How to Save Money with Multiple Car Insurance
Most people would agree that retailing a product ought to be an incentive based endeavour and in the UK we have traditionally forsaken the real ‘barter’ culture of some of our European cousins and favoured the notion of markets finding their own level on the simple age old basis of supply and demand.
All well and good when supply outstrips demand and prices are forced downwards, but not so good when it’s the other way around. In general though, it works pretty well. The customer’s main role being to compare products and seek out the best value for money given the market in which he or she finds themself.
The insurance companies have historically occupied a position outside these rules, particularly when it comes to car insurance comparison, mainly because the latter has traditionally been regarded as a legally enforced ‘distress purchase’.
The nature of the product (and it is very much a product) varied little from company to company and until technology came knocking and online car insurance comparison became very much the market norm, there was little incentive for companies to truly compete in a credible way.
That has all changed, not only in the way the industry markets an individual policy, provides quotes, and varies its types of cover, but also in ways that were once the domain of the true retailer.
A prime example lies in the practise of multiple purchasing. Even supermarkets offer two for one deals and multi purchase discounts – so why should the car insurance market be any different?
Well the answer is that these days it isn’t all that different. The industry has been forced by simple market pressure to sharpen its wits and the concept of multiple car insurance is now one that has been given some thought.
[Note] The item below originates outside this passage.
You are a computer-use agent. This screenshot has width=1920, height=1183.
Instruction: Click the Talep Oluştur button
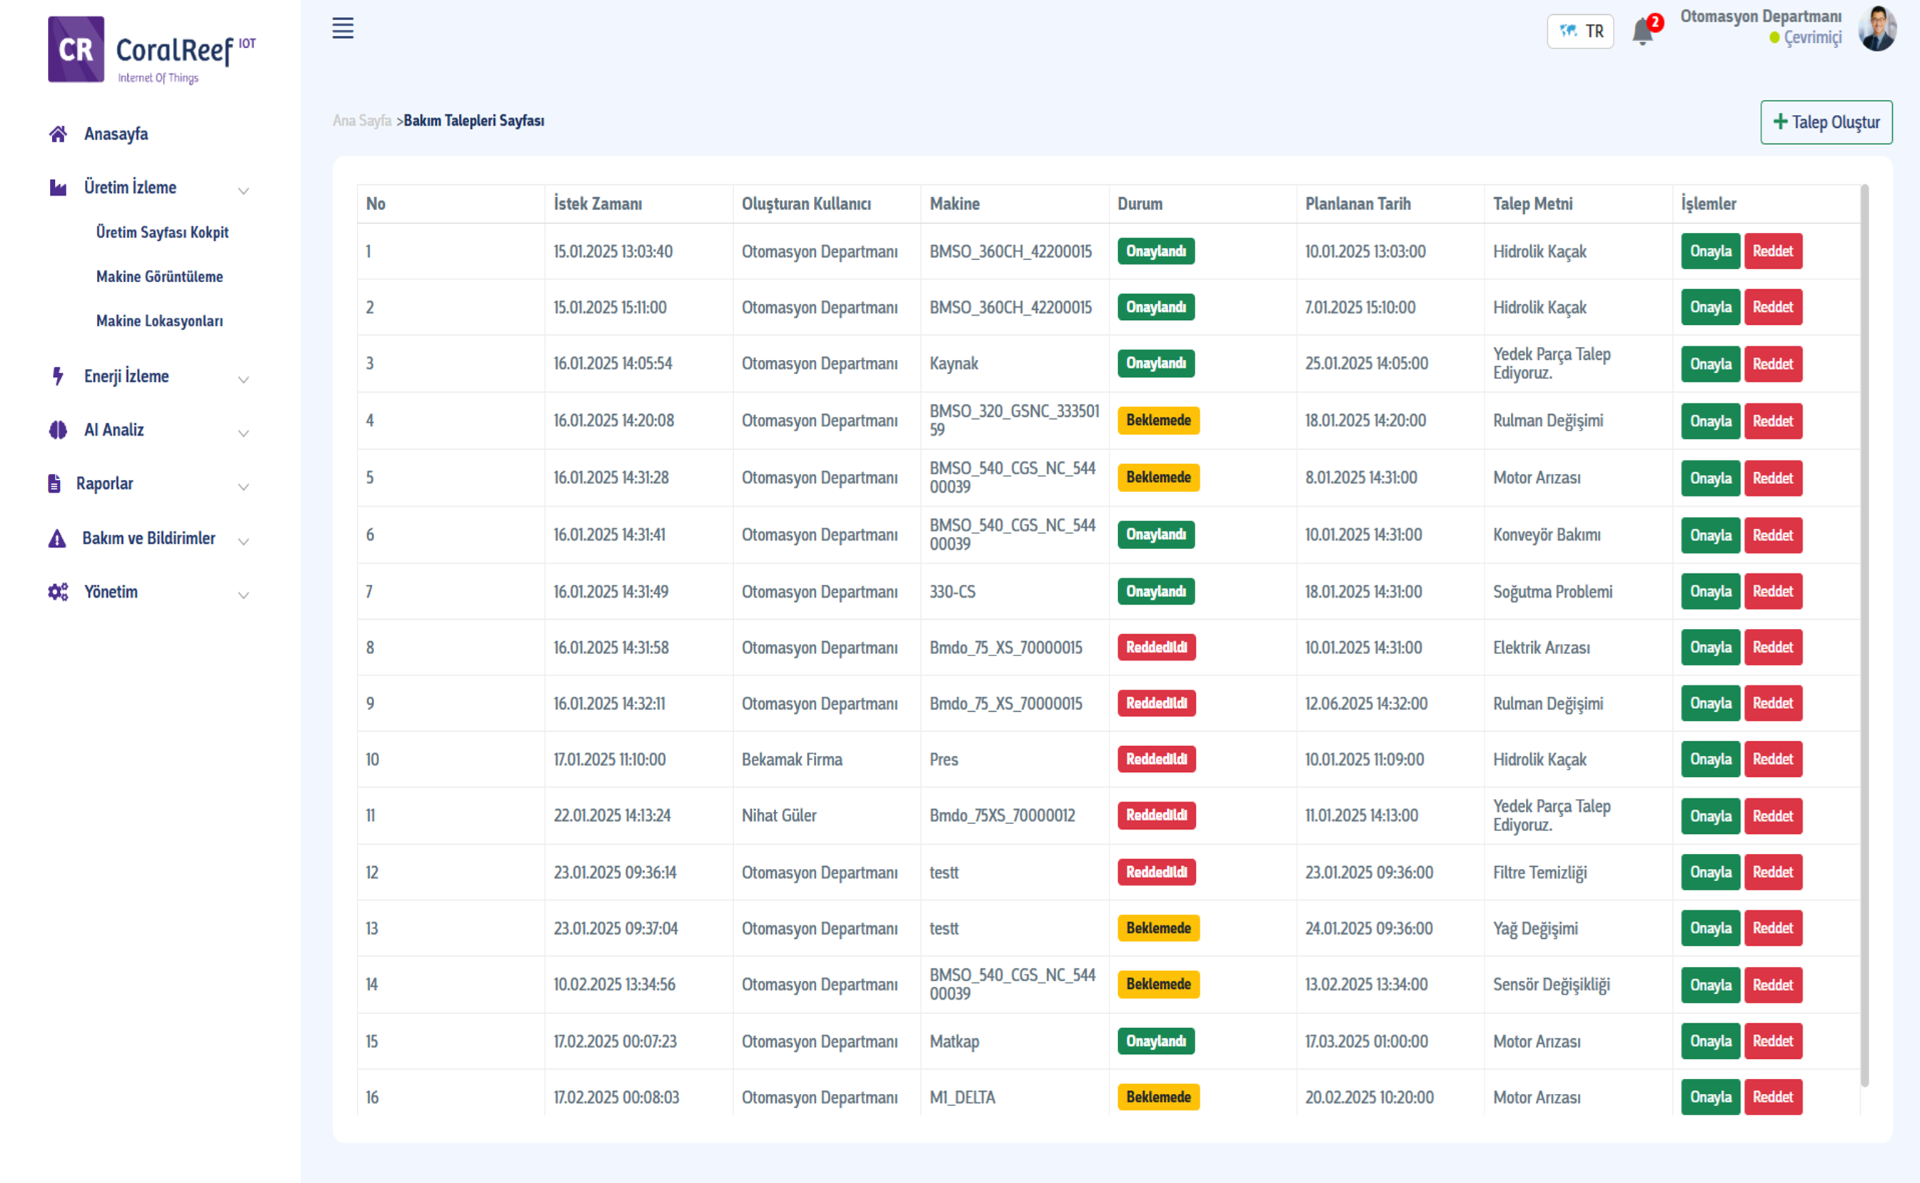point(1826,122)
Multiple car insurance isn’t exactly new, it’s just that one or two companies treated it as little more than a gimmick in the past and outside the realms of fleet cover, occasionally deigned to offer negligible discount to multiple insurers. That was about the strength of it as a marketing tool.
Why it has been overlooked as a serious marketing strategy for so long is hard to fathom. After all, offering incentives to purchase multiple car insurance carries numerous potential benefits for a company, among which are the significant reduction in administration costs as well as the potential for attracting new business.
The benefits of multiple car insurance for the consumer are simple, you are purchasing in bulk and therefore you are quite entitled to expect a reasonably healthy discount reflecting your patronage, outlay and loyalty.
It really is worth researching this area if you have a family of multiple car users. Online car insurance comparison is worth the effort as some companies are now very keen to attract clients in this way.
A word of warning if you do think that multiple car insurance may be for you however – keep in mind your annual outlay. If you are shouldering the burden of this on your own it can be significant and remember that structured payments generally attract interest. Check how much that is at the outset and compare it with any discount you are offered to find the best deal.